**Exercise requirements:** Without skipping any entry, transcribe the data word for word.
------ The records
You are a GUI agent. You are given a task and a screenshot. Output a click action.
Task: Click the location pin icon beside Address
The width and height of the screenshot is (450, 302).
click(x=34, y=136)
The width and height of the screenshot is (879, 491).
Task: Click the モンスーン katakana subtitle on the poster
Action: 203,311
------------
**Finished task:**
You are a GUI agent. You are given a task and a screenshot. Output a click action.
Task: Click the location pin icon beside Address
The width and height of the screenshot is (450, 302).
click(x=34, y=136)
The width and height of the screenshot is (879, 491).
Task: Click the モンスーン katakana subtitle on the poster
Action: 203,311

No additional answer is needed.